Background
Section 118 of the Companies Act, read with Rule 25 of the Companies (Management and Administration) Rules, 2014, establishes the comprehensive framework for preparation, maintenance, and preservation of minutes of proceedings for various corporate meetings. This provision serves as a critical corporate governance mechanism ensuring transparency, accountability, and proper documentation of corporate decision-making processes.
Applicability
All types of companies are required to comply with this provision except:
- Section 8 company – the section shall not apply as a whole except that minutes may be recorded within thirty days of the conclusion of every meeting in case of companies where the articles of association provide for confirmation of minutes by circulation.
- Specified IFSC Public Company / Specified IFSC Private Company- the minutes of every meeting of its Board of Directors or of every committee of the Board, to be prepared and signed in the manner as may be prescribed under section 118(1) at or before the next Board or committee meeting, as the case may be and kept in books kept for that purpose and Sub-section (10) of section 118 Shall not apply.
Key Compliances as per Section 118 of the act in Accordance with SS-1:
Maintenance of Minutes
- A distinct minute book shall be maintained for each type of meeting namely:-
(i) General meetings of the members;
(ii) Meetings of the creditors
(iii) Meetings of the Board; and
(iv) Meetings of each of the committees of the Board like audit committee, Nomination & Remuneration committee, etc.

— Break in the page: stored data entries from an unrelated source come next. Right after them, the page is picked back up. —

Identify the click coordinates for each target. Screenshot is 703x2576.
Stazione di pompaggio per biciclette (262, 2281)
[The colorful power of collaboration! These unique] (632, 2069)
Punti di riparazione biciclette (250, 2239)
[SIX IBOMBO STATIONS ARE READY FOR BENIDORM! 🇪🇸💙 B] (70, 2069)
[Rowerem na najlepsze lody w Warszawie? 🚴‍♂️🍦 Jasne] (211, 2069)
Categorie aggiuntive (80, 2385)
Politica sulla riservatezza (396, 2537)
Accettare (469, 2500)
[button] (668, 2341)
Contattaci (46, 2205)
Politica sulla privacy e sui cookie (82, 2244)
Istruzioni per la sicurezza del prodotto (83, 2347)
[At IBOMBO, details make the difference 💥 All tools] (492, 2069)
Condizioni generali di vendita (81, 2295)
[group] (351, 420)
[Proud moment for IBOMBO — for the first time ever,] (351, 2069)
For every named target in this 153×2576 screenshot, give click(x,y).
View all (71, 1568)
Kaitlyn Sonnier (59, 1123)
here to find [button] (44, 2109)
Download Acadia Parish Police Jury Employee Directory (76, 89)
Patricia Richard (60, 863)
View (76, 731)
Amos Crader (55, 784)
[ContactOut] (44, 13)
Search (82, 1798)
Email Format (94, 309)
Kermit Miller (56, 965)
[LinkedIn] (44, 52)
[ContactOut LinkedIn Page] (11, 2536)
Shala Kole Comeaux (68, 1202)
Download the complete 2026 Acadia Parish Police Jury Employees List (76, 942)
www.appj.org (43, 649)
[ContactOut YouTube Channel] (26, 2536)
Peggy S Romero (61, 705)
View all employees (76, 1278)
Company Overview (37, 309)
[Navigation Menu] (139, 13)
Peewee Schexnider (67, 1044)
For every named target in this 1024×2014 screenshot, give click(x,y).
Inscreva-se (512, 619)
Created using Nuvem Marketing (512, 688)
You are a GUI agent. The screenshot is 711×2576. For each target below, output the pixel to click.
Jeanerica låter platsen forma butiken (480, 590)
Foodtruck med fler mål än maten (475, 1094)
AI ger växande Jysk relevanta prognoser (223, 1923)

- A company may maintain its Minutes in physical or in electronic form.
- The pages of the Minutes Books shall be consecutively numbered.
- Minutes shall not be pasted or attached to the Minutes Book, or tampered with in any manner.
- Minutes Books, if maintained in loose-leaf form, shall be bound periodically depending on the size and volume and coinciding with one or more financial years of the company.
- Minutes Books shall be kept at the Registered Office of the company or at such other place as may be approved by the Board.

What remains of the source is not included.